La obra cumbre del maestro
Hay algo en ‘Rebeca’ que desprende misterio, desasosiego, confusión, oscuridad, pánico y, a su vez, ternura, inocencia, fragilidad, afecto, delicadeza. Hay algo extraordinario en ‘Rebeca’, no cabe duda, y ese algo no es casualidad. La película de Hitchcock comienza con una secuencia tan lúgubre como magistral, en la que se nos presenta el escenario principal, el lugar donde se desarrollará toda la trama: Manderley. Un lugar casi mágico, donde el follaje y el romper de las olas es la mayor de las compañías para un solitario y resignado Maximilian, quien poco tiempo atrás vería desaparecer a su compañera, su esposa, Rebeca, la luz de la lujosa mansión.

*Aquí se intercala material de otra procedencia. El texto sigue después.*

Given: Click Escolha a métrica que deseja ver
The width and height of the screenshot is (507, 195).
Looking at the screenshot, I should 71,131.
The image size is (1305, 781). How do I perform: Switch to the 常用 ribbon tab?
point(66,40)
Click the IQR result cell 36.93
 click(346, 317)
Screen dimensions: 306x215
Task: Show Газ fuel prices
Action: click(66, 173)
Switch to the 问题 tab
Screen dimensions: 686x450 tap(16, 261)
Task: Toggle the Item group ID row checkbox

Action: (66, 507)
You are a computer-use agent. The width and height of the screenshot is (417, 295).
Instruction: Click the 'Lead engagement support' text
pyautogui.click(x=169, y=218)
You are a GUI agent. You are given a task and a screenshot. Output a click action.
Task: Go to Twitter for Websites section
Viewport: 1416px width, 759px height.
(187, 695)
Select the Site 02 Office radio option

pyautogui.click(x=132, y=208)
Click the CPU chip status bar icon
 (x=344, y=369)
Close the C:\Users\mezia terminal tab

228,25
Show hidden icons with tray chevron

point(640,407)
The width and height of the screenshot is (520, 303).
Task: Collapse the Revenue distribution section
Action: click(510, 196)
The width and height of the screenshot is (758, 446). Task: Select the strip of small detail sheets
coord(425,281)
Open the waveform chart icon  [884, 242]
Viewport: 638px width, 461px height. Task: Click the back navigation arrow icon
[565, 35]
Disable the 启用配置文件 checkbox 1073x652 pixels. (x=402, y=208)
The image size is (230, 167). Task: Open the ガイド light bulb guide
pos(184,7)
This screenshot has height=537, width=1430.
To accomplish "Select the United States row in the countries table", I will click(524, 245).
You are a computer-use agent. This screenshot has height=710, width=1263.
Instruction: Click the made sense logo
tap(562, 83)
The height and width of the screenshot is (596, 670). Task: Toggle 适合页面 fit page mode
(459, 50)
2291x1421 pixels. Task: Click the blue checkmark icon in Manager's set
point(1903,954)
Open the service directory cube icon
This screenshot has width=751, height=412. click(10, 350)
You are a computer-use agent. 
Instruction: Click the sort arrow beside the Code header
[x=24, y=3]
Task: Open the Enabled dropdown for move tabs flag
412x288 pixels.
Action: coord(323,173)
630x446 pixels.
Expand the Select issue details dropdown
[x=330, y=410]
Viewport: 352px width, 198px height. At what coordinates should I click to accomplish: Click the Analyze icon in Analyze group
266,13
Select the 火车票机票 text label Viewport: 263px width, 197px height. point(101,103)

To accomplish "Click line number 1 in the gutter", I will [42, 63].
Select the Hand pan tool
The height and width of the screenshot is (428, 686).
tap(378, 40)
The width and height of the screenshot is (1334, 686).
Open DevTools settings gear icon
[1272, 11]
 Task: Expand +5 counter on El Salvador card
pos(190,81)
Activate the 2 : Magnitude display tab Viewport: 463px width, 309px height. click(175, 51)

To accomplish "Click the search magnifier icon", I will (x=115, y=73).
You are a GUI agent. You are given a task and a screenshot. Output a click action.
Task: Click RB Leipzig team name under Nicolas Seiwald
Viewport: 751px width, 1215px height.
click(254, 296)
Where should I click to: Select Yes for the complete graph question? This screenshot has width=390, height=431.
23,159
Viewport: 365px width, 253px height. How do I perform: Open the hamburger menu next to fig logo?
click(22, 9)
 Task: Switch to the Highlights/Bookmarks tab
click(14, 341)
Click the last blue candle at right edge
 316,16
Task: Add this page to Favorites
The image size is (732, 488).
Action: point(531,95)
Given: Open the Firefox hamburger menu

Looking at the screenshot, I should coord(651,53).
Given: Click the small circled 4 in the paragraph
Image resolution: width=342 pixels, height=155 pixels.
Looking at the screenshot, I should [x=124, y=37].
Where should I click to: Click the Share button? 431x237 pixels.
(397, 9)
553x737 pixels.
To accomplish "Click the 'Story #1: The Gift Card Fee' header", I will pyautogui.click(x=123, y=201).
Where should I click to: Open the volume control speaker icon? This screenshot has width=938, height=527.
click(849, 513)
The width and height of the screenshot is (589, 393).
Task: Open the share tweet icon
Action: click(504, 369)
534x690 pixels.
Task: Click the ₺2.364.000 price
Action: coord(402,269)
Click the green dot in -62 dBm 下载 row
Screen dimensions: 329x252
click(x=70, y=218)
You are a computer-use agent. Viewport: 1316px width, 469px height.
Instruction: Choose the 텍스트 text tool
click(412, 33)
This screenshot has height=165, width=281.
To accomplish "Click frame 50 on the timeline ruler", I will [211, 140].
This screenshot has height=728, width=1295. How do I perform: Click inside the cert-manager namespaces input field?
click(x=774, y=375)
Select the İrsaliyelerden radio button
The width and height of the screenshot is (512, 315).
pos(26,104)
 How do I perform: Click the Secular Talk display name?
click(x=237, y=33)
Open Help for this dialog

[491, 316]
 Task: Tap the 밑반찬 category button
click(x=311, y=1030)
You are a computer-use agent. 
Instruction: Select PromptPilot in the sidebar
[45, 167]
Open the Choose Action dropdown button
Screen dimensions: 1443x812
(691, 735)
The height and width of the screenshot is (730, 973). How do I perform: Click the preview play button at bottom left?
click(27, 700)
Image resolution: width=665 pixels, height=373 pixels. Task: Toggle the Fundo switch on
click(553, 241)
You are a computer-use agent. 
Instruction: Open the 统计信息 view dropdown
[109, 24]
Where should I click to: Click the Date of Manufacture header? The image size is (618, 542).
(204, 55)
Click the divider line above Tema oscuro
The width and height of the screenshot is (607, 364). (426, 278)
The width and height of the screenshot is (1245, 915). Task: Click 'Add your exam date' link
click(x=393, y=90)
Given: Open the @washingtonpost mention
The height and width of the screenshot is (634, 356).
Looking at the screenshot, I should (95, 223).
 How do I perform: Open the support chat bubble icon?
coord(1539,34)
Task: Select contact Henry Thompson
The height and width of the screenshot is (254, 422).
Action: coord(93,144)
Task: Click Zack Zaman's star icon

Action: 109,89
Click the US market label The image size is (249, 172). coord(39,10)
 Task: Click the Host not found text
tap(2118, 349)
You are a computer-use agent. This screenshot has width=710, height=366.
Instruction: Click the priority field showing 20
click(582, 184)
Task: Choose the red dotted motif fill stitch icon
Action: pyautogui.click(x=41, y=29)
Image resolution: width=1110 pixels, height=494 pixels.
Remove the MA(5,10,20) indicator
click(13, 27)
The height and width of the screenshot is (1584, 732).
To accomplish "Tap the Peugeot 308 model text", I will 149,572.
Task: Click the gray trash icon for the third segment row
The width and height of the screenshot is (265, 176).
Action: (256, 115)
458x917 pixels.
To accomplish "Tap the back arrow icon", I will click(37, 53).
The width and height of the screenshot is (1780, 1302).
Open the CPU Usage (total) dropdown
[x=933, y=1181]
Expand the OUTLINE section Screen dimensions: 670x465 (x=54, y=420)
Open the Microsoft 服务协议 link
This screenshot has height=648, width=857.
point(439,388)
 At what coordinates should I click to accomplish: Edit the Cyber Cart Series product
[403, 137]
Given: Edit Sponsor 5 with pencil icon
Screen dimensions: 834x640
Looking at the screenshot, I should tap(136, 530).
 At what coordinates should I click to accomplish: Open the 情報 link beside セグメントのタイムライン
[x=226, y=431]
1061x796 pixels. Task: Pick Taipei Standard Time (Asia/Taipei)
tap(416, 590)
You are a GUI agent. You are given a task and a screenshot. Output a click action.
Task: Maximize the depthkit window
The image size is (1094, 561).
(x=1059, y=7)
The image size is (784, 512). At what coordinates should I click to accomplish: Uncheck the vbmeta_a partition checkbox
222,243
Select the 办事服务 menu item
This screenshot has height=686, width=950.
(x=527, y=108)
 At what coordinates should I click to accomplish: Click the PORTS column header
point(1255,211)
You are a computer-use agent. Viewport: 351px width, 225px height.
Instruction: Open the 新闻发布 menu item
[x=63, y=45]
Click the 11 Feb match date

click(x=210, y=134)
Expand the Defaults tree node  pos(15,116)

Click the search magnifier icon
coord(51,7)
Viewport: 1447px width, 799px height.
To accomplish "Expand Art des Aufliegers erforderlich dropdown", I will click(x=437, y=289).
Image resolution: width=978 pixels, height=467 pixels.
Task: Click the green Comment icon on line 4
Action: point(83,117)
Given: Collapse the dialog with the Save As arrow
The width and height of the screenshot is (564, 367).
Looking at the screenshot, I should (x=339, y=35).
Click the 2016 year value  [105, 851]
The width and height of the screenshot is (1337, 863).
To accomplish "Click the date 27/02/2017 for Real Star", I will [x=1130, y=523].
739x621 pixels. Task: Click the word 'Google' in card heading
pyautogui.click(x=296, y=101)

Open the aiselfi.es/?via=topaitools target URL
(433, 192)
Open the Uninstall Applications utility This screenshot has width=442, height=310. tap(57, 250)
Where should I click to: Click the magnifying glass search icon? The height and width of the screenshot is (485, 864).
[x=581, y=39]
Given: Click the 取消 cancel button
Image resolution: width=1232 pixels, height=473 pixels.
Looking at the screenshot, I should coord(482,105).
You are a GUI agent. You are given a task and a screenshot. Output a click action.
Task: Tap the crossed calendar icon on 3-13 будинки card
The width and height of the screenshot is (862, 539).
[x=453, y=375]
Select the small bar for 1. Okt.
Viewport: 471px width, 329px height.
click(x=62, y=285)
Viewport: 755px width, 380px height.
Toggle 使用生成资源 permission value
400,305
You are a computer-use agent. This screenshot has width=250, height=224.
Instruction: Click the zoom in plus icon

Y en cuanto aparece el nombre de Rebeca, la película adquiere una dimensión inigualable. El maestro del suspense se las ingenia para crear un ser inmortal a partir de un simple recuerdo. Ella parece estar viva, pero no lo está. Max y Mrs De Winter, cada cual a su modo, se atormentan sólo con su memoria. La nueva De Winter no consigue eliminar la fragancia de su predecesora. Y en nuestras mentes Rebeca cada vez es más auténtica. La evolución de ese personaje que no aparece en pantalla (1*) nos paraliza. Y todo gracias a la maestría del gordo, con unos diálogos impecablemente construidos y un uso de la cámara que conjuga con los mismos de una forma inmejorable (2*), cuidando con un mimo exquisito cada detalle (3*). Bravo. Sencillamente magistral.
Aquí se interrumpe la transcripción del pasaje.